El ministro de la Presidencia, José Luis Lupo, descartó que Bolivia sea un «narcoestado» y aseguró que el Gobierno mantiene el control frente al crimen organizado, en medio de recientes hechos de violencia registrados en el país.
La autoridad se pronunció tras el asesinato del decano del Tribunal Agroambiental, Víctor Hugo Claure, ocurrido en Santa Cruz, un hecho que calificó como parte de un contexto delicado que enfrenta el Estado.
Lupo señaló que Bolivia atraviesa un “punto de inflexión”, en el que se deben encarar múltiples desafíos para garantizar la seguridad y estabilidad.
El ministro afirmó que los hechos delictivos deben ser investigados a profundidad y remarcó que el Gobierno no ha sido rebasado en ningún momento por el accionar de grupos criminales.
Explicó que el incremento de la violencia responde a una reacción de las mafias frente a las acciones adoptadas por el Estado para enfrentarlas de manera directa.
En ese sentido, sostuvo que estas estructuras operaban anteriormente bajo encubrimiento, pero que ahora están siendo objeto de operativos y medidas más contundentes.
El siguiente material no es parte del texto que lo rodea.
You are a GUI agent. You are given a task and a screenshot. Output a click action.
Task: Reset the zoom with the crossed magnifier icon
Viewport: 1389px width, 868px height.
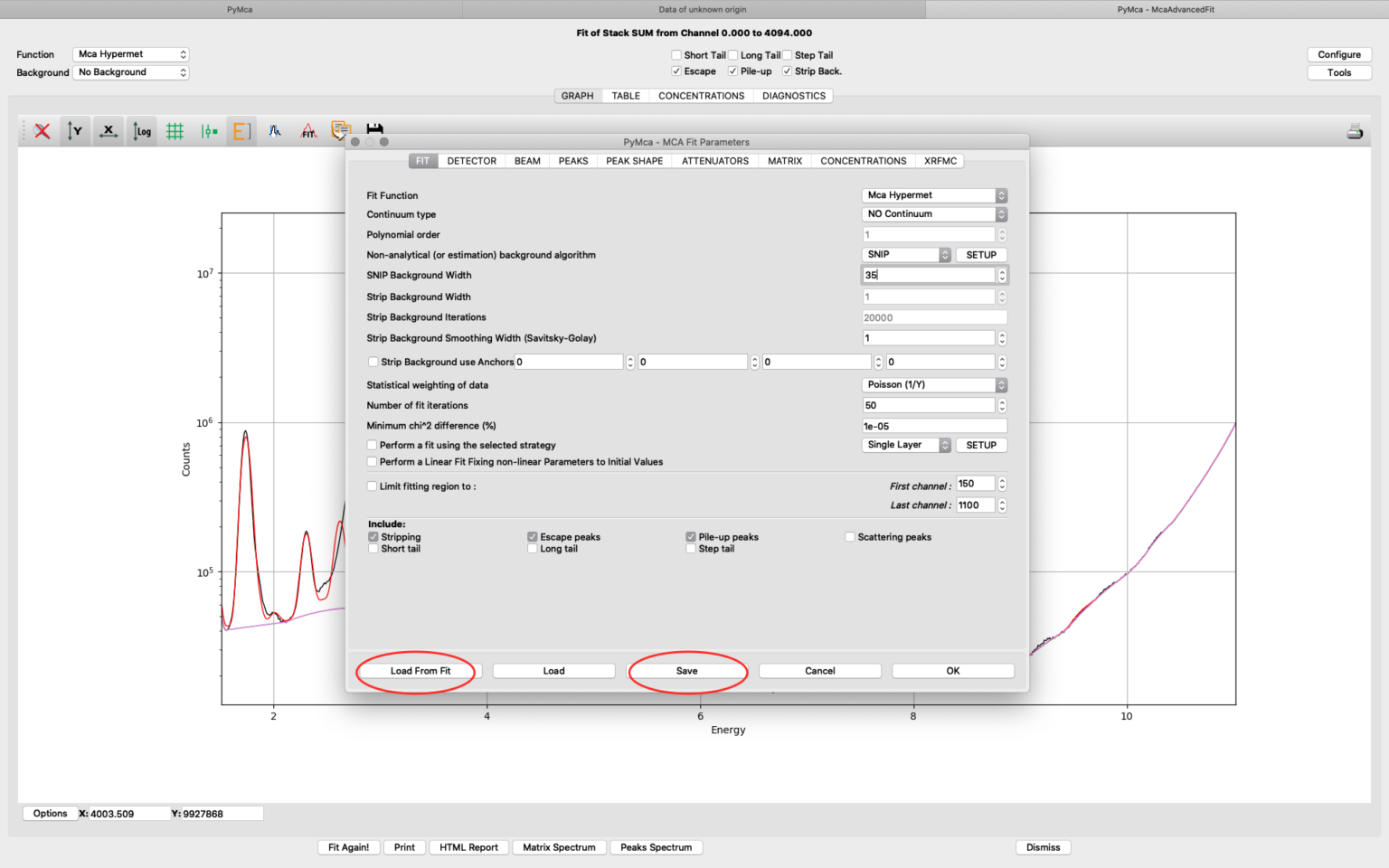pyautogui.click(x=41, y=131)
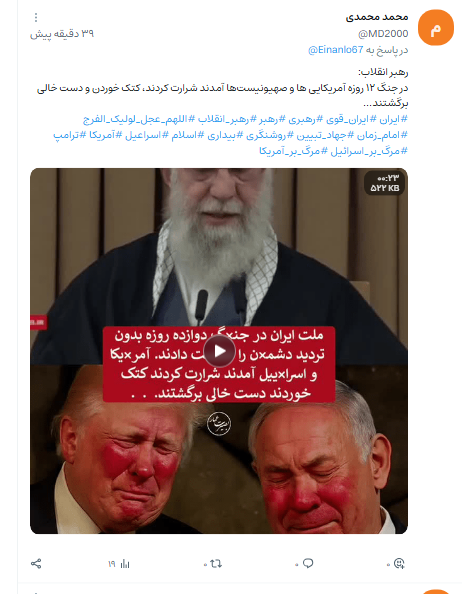The width and height of the screenshot is (462, 594).
Task: Open the three-dot post options menu
Action: 36,17
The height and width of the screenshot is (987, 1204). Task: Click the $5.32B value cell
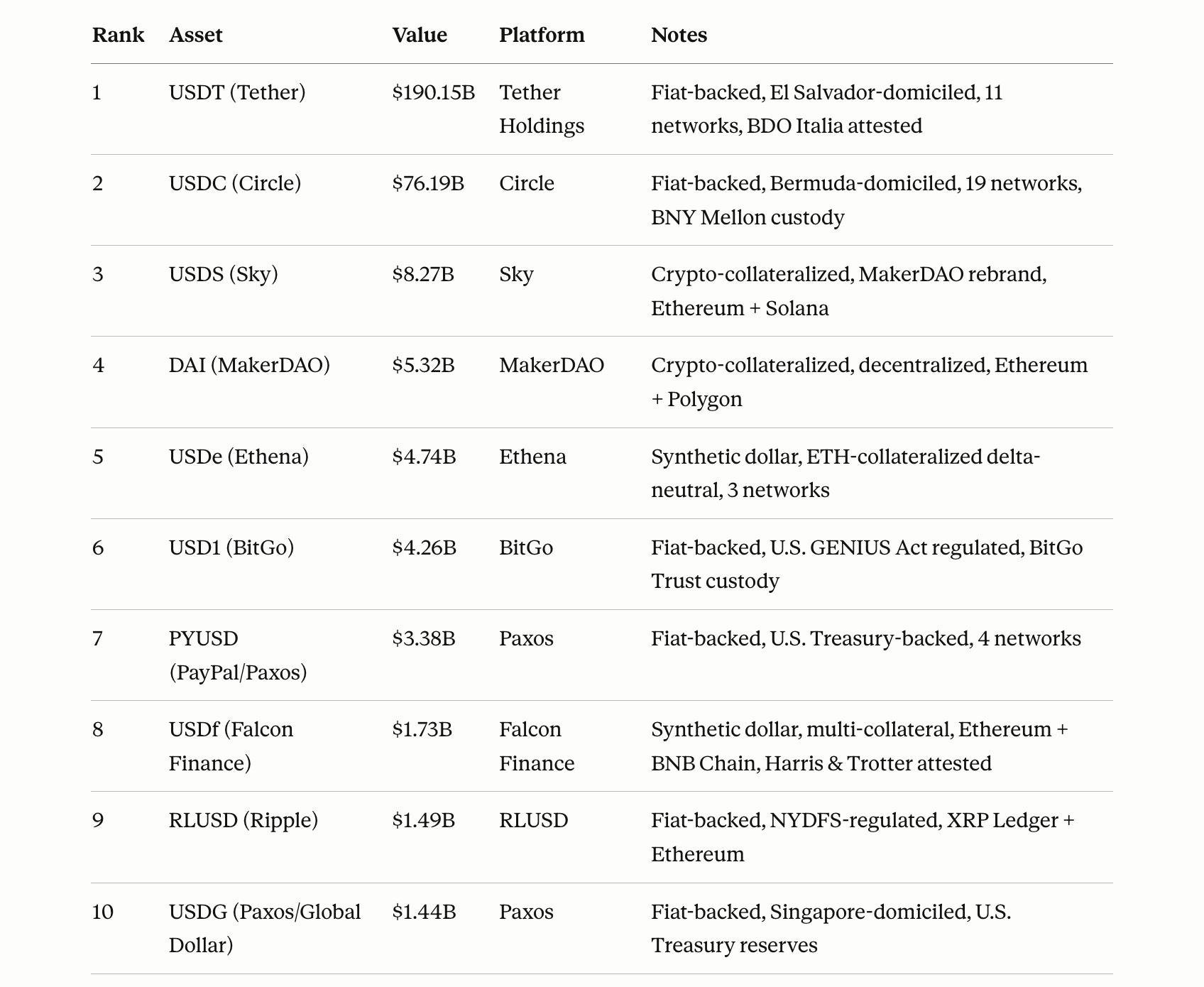click(x=423, y=365)
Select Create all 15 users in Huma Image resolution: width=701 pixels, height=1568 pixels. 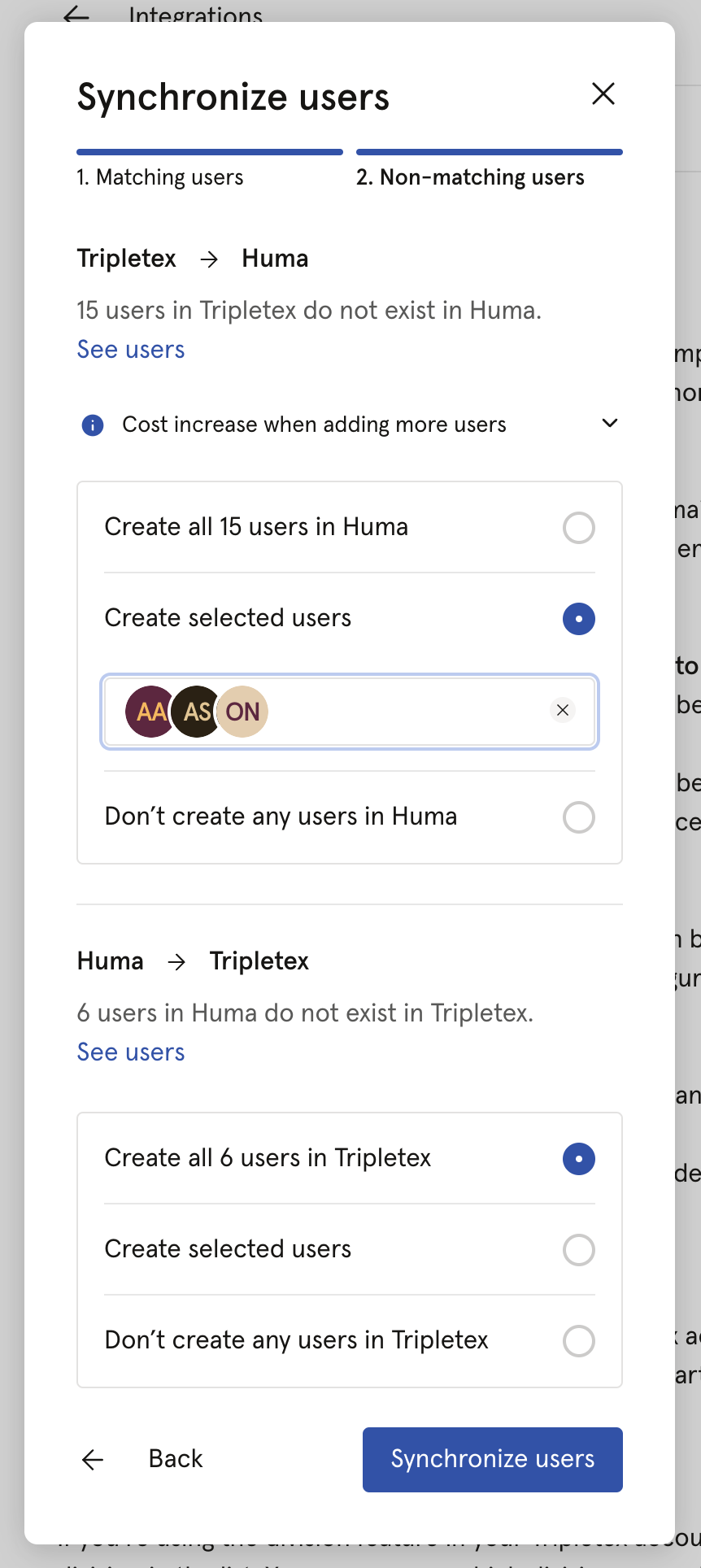(x=578, y=528)
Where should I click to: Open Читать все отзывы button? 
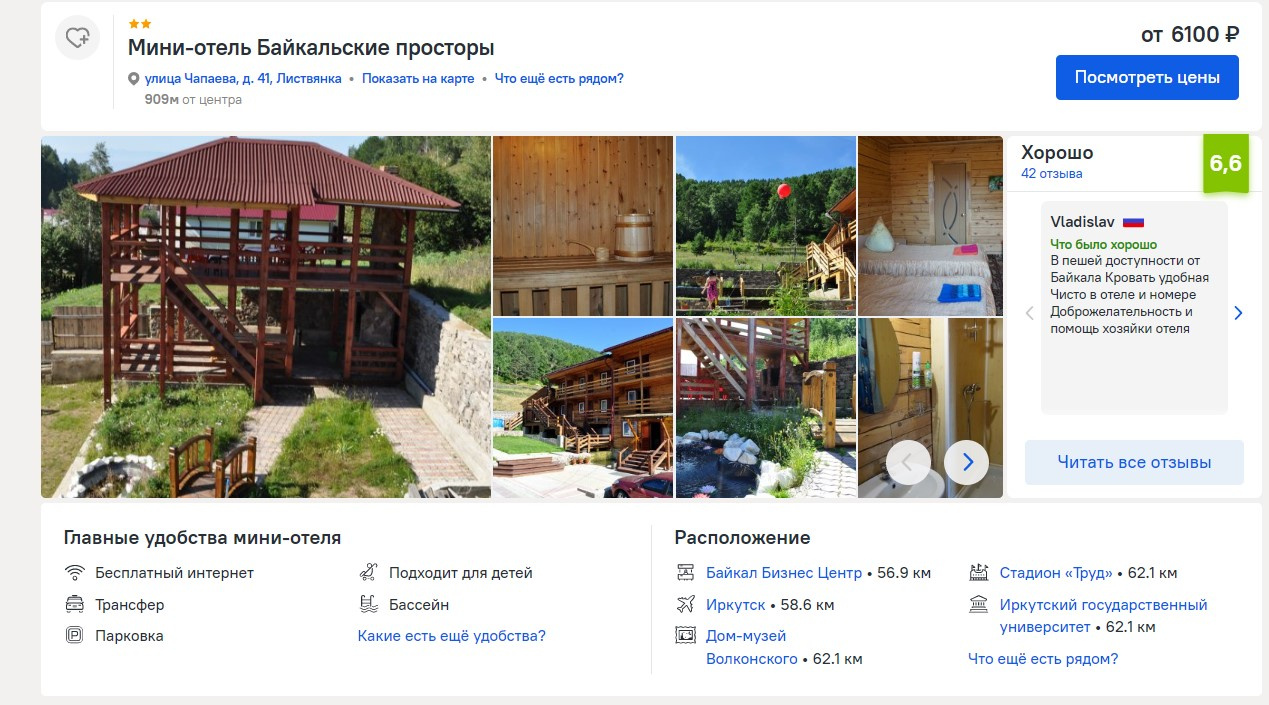tap(1134, 463)
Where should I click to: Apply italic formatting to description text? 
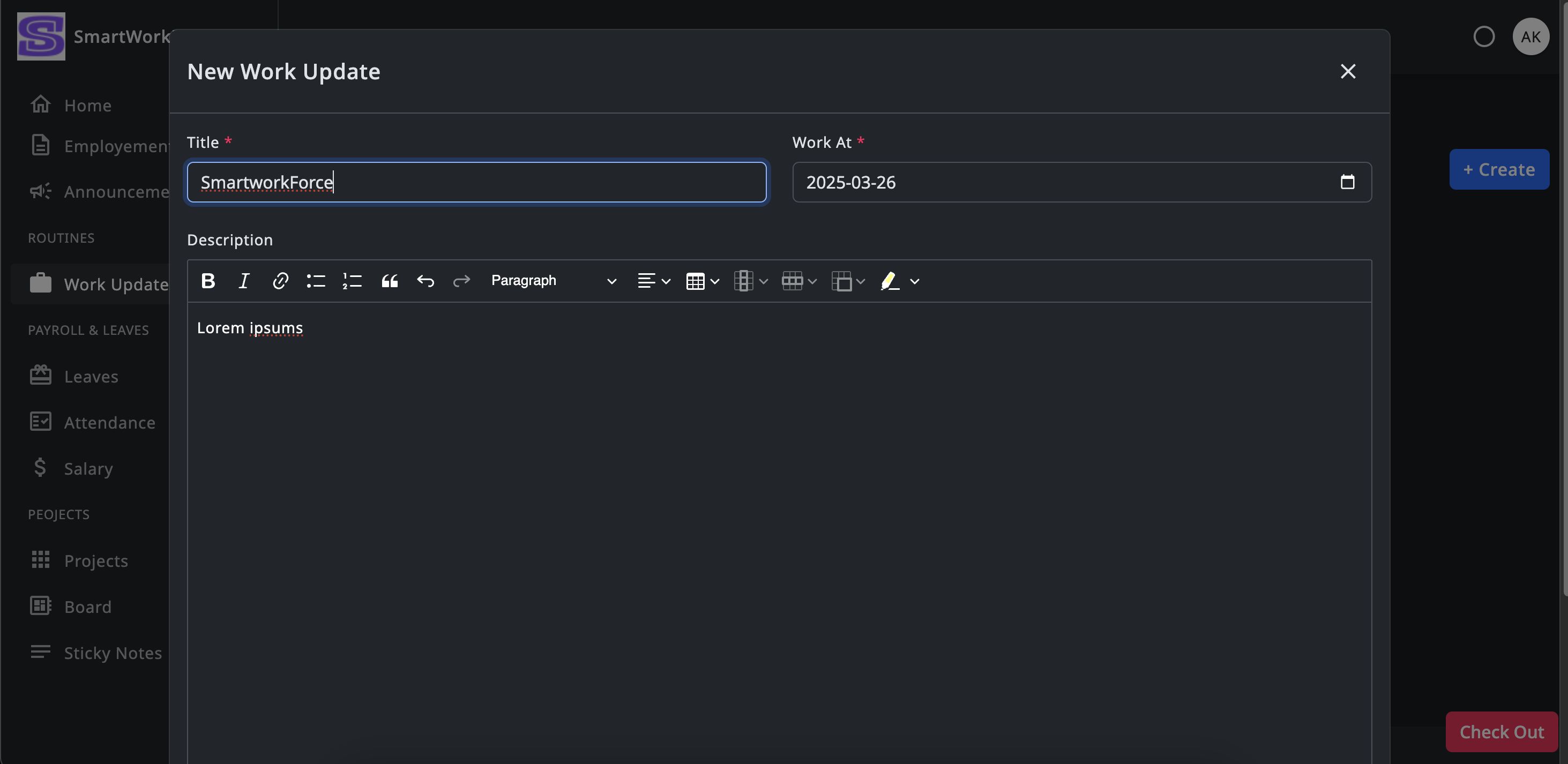pyautogui.click(x=243, y=281)
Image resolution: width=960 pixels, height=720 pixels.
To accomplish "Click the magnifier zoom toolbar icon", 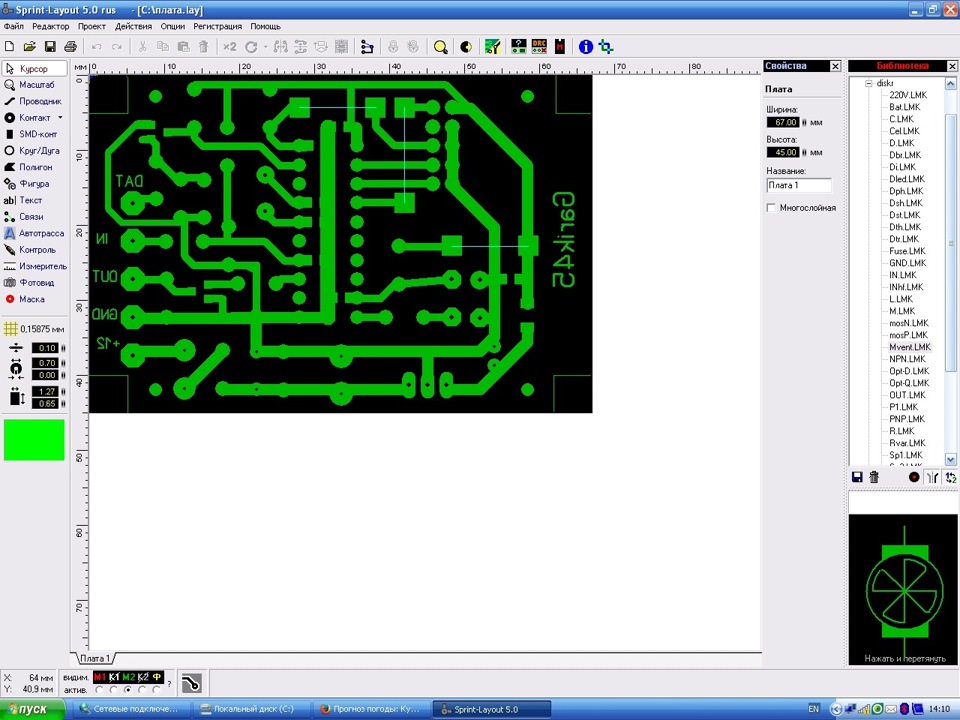I will [441, 47].
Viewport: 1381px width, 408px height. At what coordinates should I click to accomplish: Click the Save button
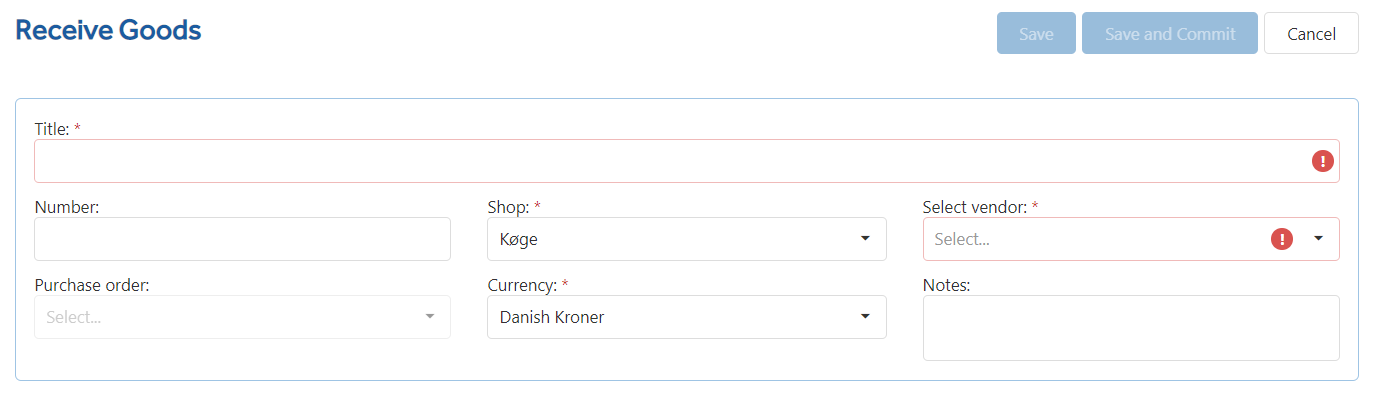[x=1036, y=33]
Lupo indicó que existe un plan de seguridad impulsado por el Ministerio de Gobierno, orientado a prevenir la expansión de actividades delictivas y reforzar la protección de la población.
Finalmente, reiteró que el Estado tomará todas las acciones necesarias para evitar una escalada de violencia, subrayando que no corresponde adelantar hipótesis mientras las investigaciones continúan en curso.